U(ウラシル)とC(シトシン）の2′ヒドロキシルがフルオロ基に置換されている配列番号3と配列番号4、及びU(ウラシル)とC(シトシン）の2′ヒドロキシルがフルオロ基に置換されており、5′末端にコレステロールが付着されており、3′末端にはidTが付着された配列番号4の塩基配列に構成される群から選択される少なくとも一つの塩基配列でなされ、
C型肝炎ウイルス(HCV）のNS5Bに特異的に結合し、HCVレプリコン増殖を抑制することを特徴とする、C型肝炎ウイルスレプリコン増殖を抑制するRNA分解酵素抵抗性RNAアプタマー。
U(ウラシル)とC(シトシン）の2′ヒドロキシルがフルオロ基に置換されている配列番号3と配列番号4、及びU(ウラシル)とC(シトシン）の2′ヒドロキシルがフルオロ基に置換されており5′末端にコレステロールが付着されており3′末端にはidTが付着された配列番号4のRNAアプタマーに構成される群から選択される少なくとも一つのRNAアプタマーを含み、
前記RNAアプタマーとHCVが発現する蛋白質NS5Bの特異的結合を検出してHCV感染の診断に使われるのを特徴とする、HCV感染診断キット。

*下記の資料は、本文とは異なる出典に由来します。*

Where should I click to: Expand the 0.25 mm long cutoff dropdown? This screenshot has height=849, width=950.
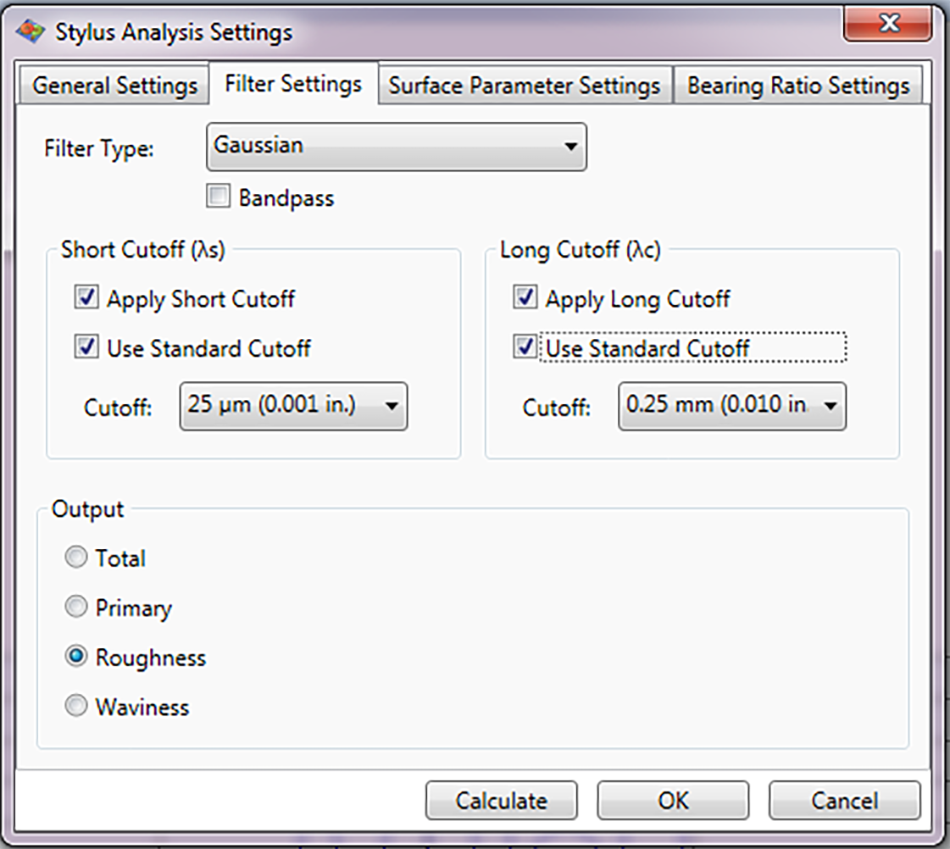tap(732, 406)
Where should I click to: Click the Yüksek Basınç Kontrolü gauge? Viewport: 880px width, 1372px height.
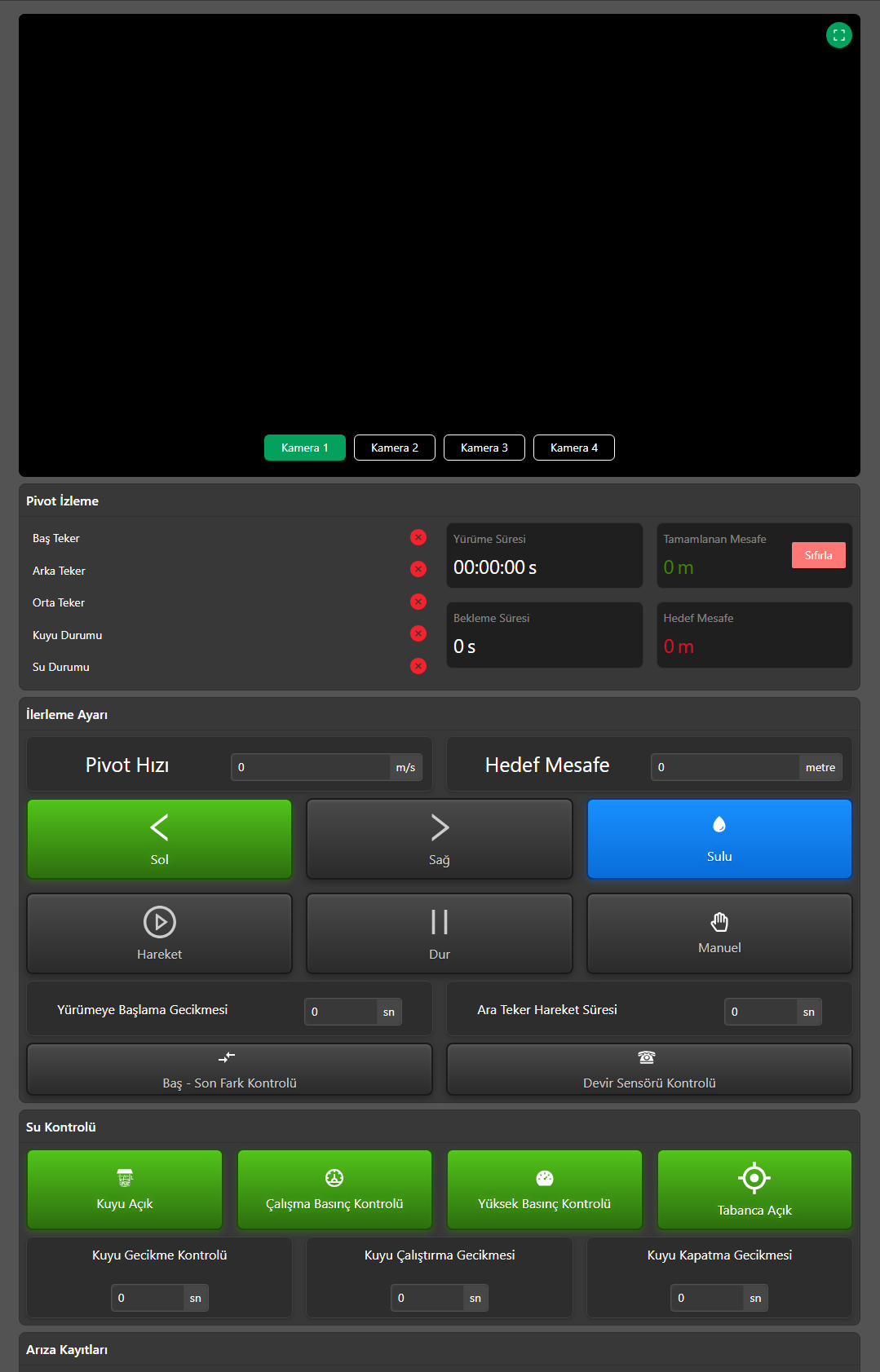544,1179
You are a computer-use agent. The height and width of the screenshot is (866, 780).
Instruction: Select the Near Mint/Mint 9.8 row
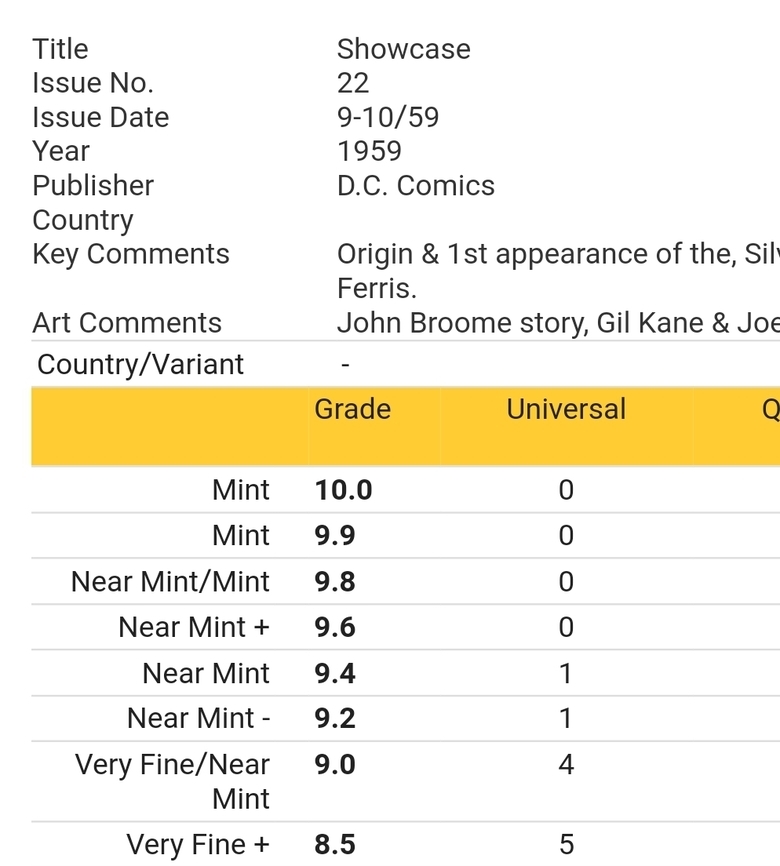(x=405, y=581)

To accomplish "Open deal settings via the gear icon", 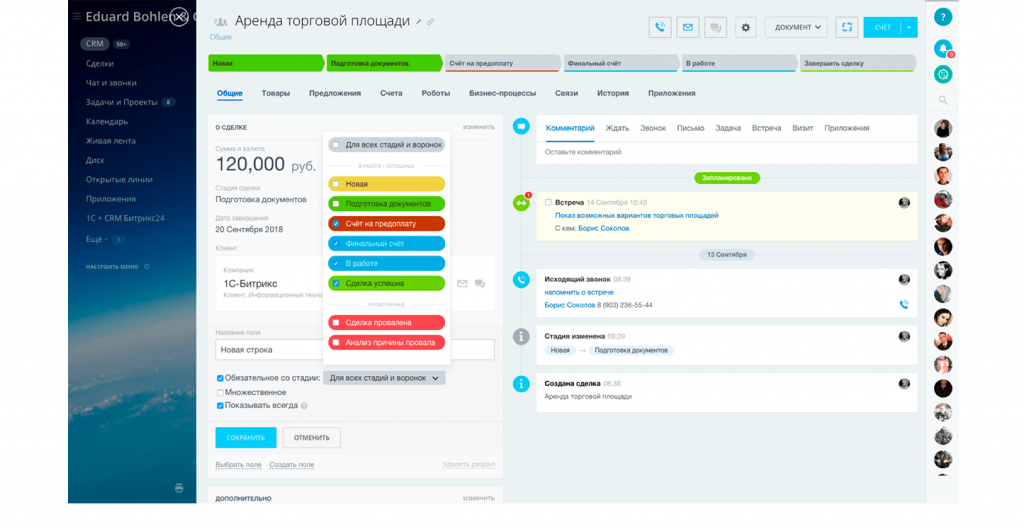I will coord(746,27).
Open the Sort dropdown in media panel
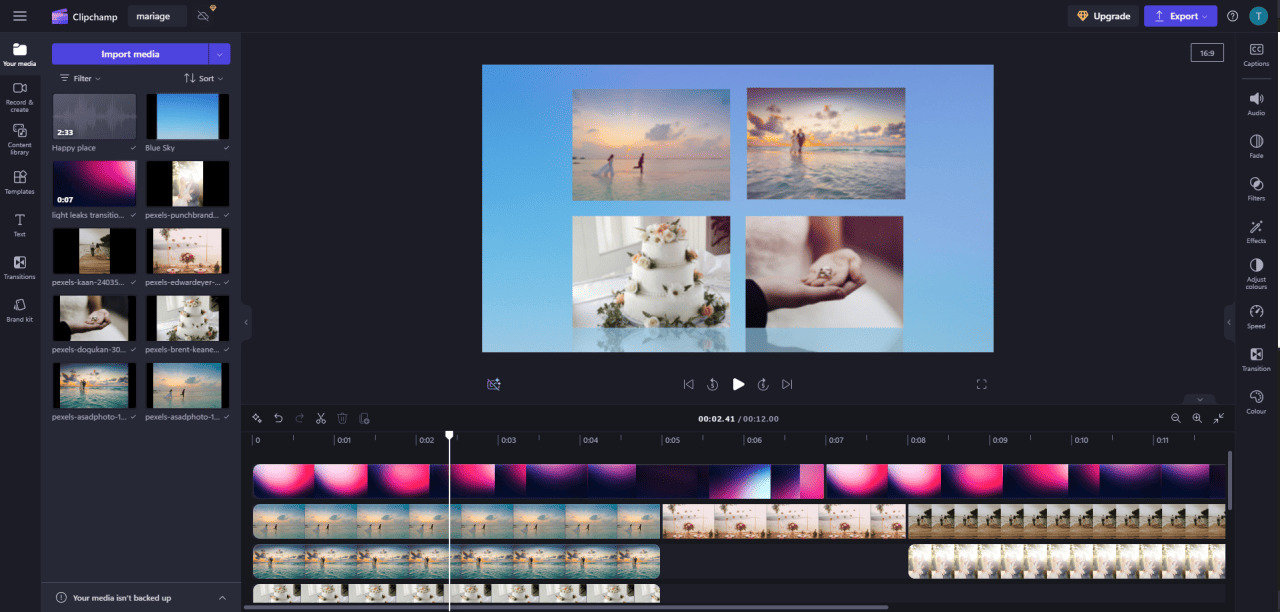 click(203, 78)
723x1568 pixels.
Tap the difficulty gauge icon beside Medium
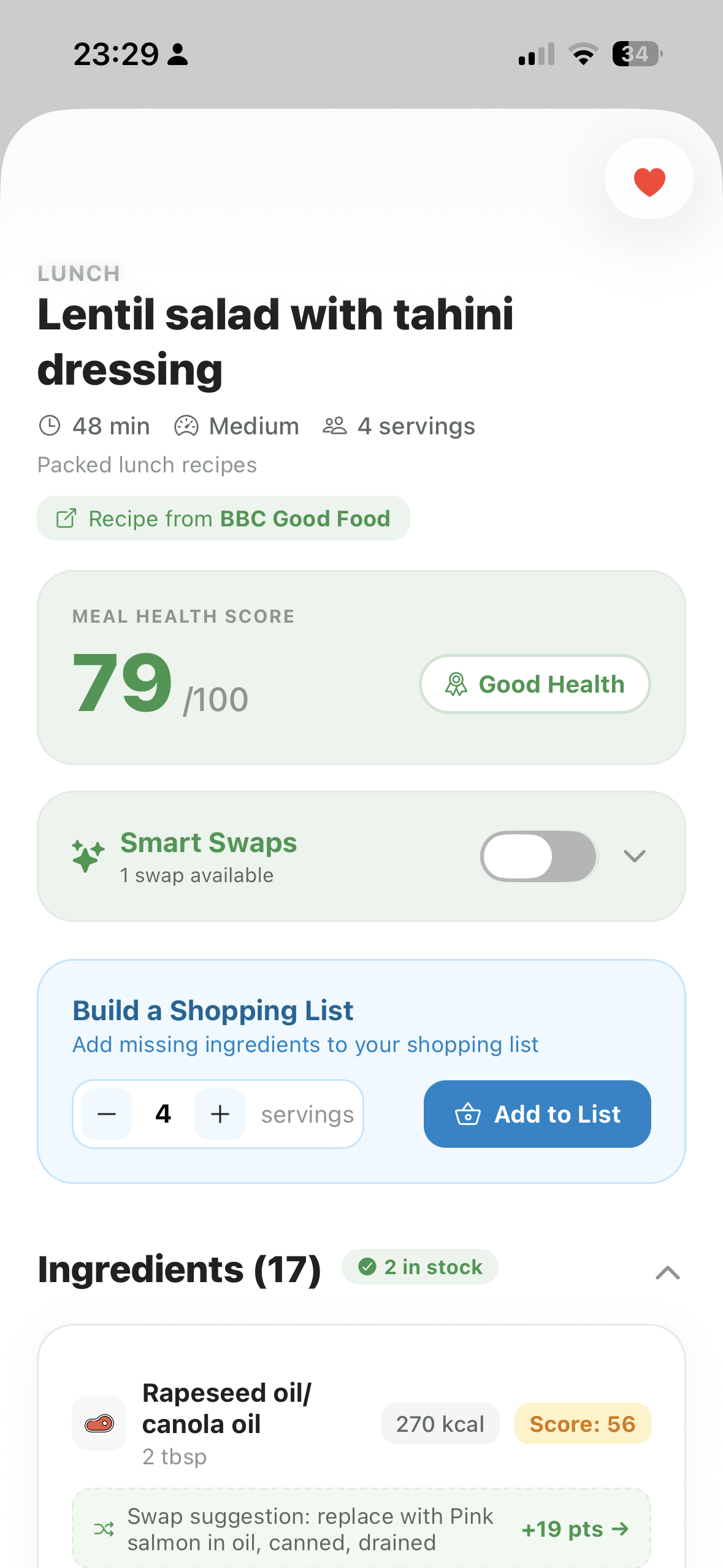(x=186, y=426)
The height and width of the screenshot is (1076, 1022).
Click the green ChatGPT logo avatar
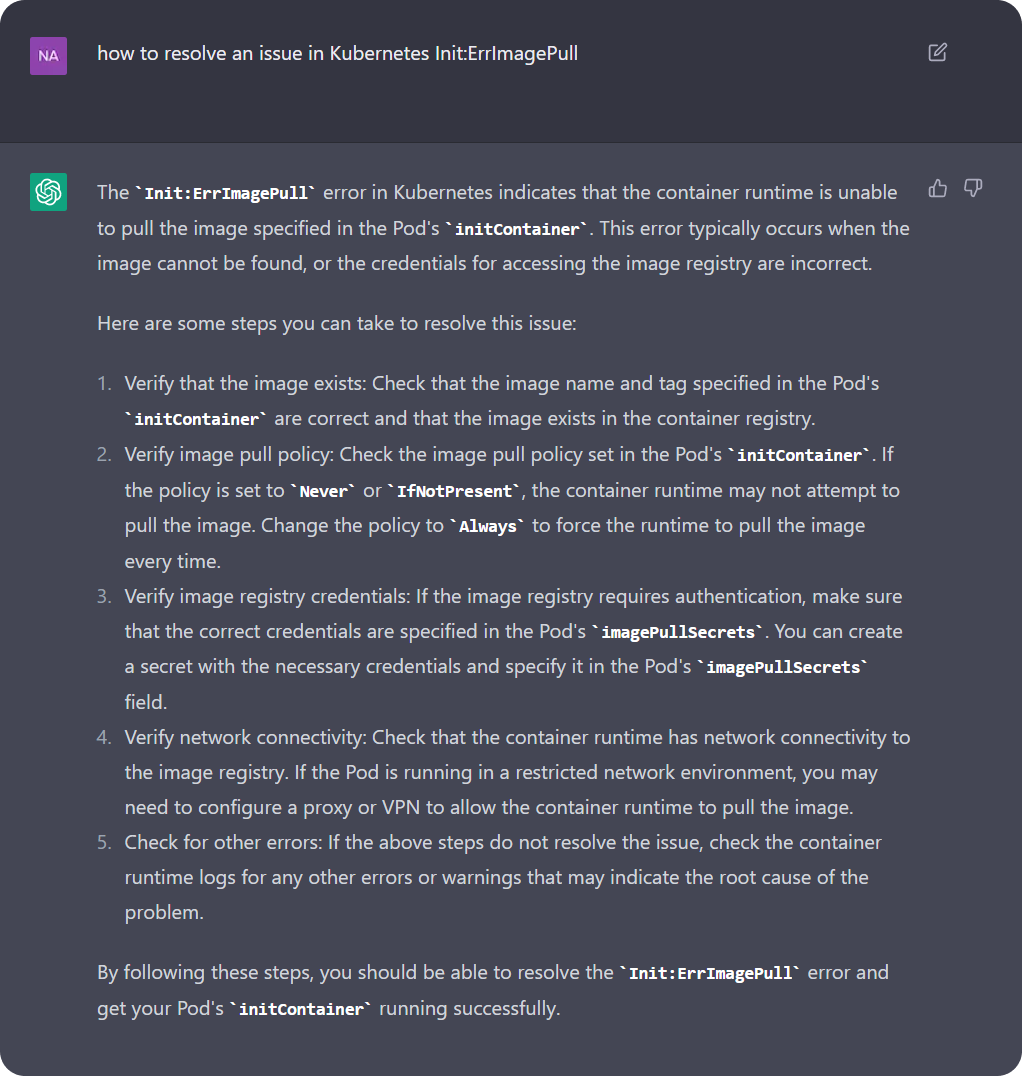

U(ウラシル)とC(シトシン）の2′ヒドロキシルがフルオロ基に置換されている配列番号3と配列番号4、及びU(ウラシル)とC(シトシン）の2′ヒドロキシルがフルオロ基に置換されており5′末端にコレステロールが付着されており3′末端にidTが付着された配列番号4のRNAアプタマーに構成される群から選択される少なくとも一つのRNAアプタマーを有効性分とし、
C型肝炎ウイルス(HCV）のNS5Bに特異的に結合しHCVレプリコン増殖を抑制するのを特徴とする、C型肝炎ウイルスの増殖抑制剤。